Tidak begitu lama Alekta tiba di sebuah hotel, dia memasuki sebuah kamar yang begitu mewah. Dirinya tidak terkejut akan hal ini karena seorang Elvano bisa melakukan apa saja.
"Istirahatlah. Kau pasti lelah!" perintah Elvano sembari membuka jas dan menggantungnya.
"Mengapa kau membawaku ke Austria?" tanya Alekta dengan nada menyelidiki.
"Nanti kau akan tahu sendiri!" jawabnya.
Alekta menekuk bibirnya itu menandakan jika dirinya merasa kesal dengan jawaban Elvano. Untuk menghilangkan rasa lelahnya, dia pun berusaha memejamkan kedua matanya. Akhirnya Alekta terlelap di atas tempat tidur.
Sedangkan Elvano masih sibuk dengan pekerjaan yang harus diselesaikan olehnya.
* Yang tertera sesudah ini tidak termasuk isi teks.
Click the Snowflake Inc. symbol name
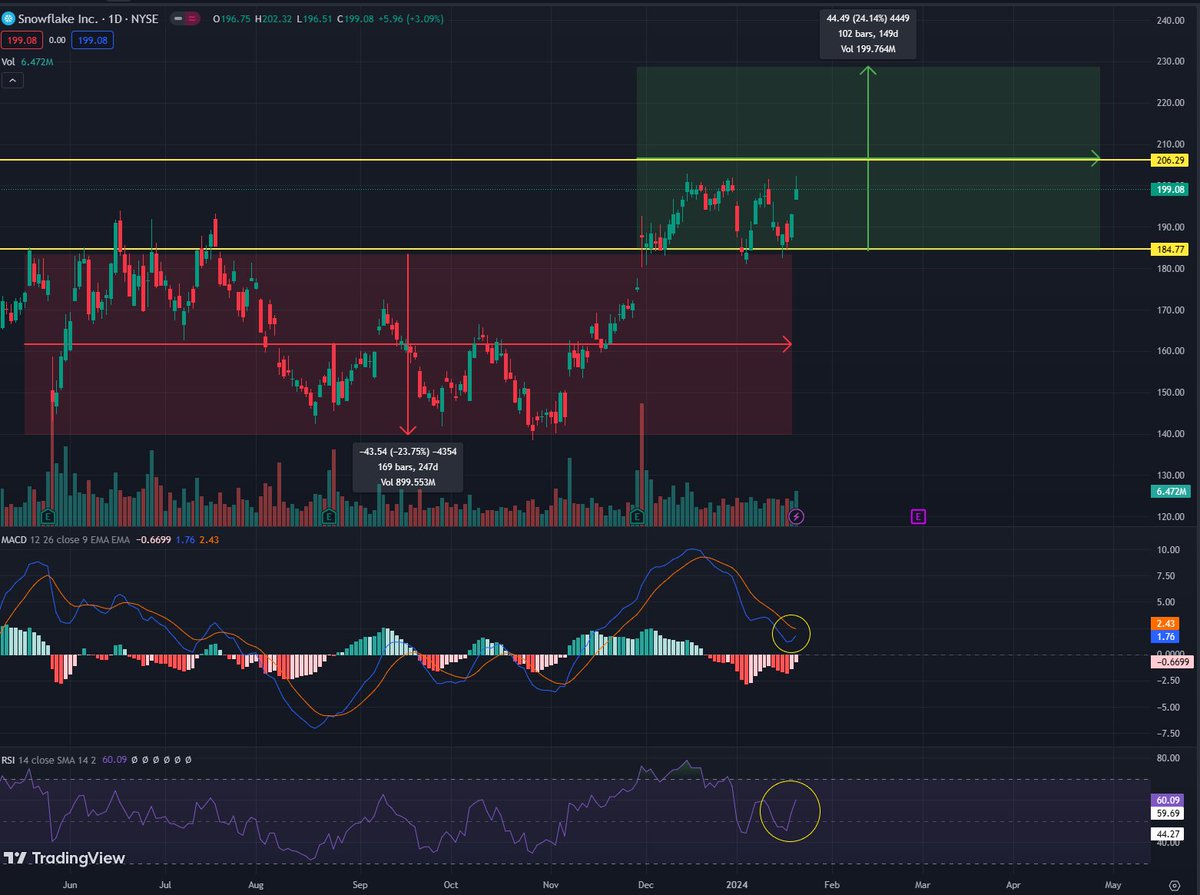Screen dimensions: 1200x895 click(60, 18)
Itulah mengapa dirinya selaku di sebut orang gila yang tidak memiliki hidup karena selama dia tidak memejamkan matanya maka dia bekerja.
Elvano mendapatkan panggilan dan itu mengharuskan dirinya untuk keluar dari kamar. Dia melihat Alekta yang sudah terlelap lalu dia pergi menuju lobby untuk bertemu dengan seseorang.
Dia berjalan, berhenti tepat di depan sebuah lift, Elvano menekan sebuah tombol dan pintu lift pun terbuka tidak begitu lama. Dilangkahkan kedua kakinya memasuki lift dan menekan nomor yang hendak dituju.
Lift berhenti, pintunya terbuka. Terlihat sepasang kekasih yang terlihat mesra memasuki lift. Elvano hanya diam, meski dia tidak suka dengan mereka berdua.
Sepasang kekasih itu mulai melakukan hal yang membuatnya muak. Mereka bercumbu dan tidak berpikir bahwa di dalam lift bukan mereka saja.
Mereka semakin keterlaluan, melakukan semua hal itu di depan umum. Elvano sudah tidak tahan lagi dengan apa yang sedang mereka lakukan.
"Bisakah kalian melakukannya di dalam kamar?" Elvano berkata dengan nada menekan.
Mereka menghentikan permainannya, si pria melihat ke arah Elvano. Dia terlihat tidak senang dengan apa yang dikatakan oleh Elvano.
"Kau mengganggu!" ucap pria itu sembari menarik dasi Elvano.
Elvano tersenyum miring, dia tidak suka jika ada yang di tubuhnya disentuh oleh pria busuk. Dengan cepat dia memelintir tangan pria itu.
"Kau mencari masalah dengan orang yang salah! Jika ingin hidup menyingkir dari hadapanku dan jangan pernah memperlihatkan batang hidungmu!" ancam Elvano pada pria itu.
Seketika pria itu merasakan aura membunuh yang sangat kuat. Ketika pintu lift terbuka, pria itu dan wanitanya langsung pergi dan tidak melihat ke arah belakang lagi.
Elvano pun keluar dari lift, dia berjalan menuju lobby untuk bertemu dengan orang yang akan memberikan sebuah informasi padanya. Dia menyapu seluruh lobby tetapi tidak melihat orang tersebut.
Ponselnya kembali bergetar, ada sebuah pesan yang masuk. Pesan itu berisikan bahwa orang itu tidak bisa bertemu karena ada hal yang membuatnya pergi dari hotel sebelum bertemu dengan Elvano.
Elvano pun kembali ke kamar hotel dan melakukan pekerjaannya lagi. Dalam benaknya hanya ada untuk menyelesaikan pekerjaan sebelum acara itu besok.
Matahari sudah terbenam, dia menyalakan lampu di kamar. Matanya tertuju pada Alekta yang masih terlelap, Elvano berjalan mendekat. Dia duduk di samping wanita yang sudah menjadi istrinya itu.
"Kapan kau akan ingat padaku?" ucapnya sembari mengelus rambut Alekta dengan lembut.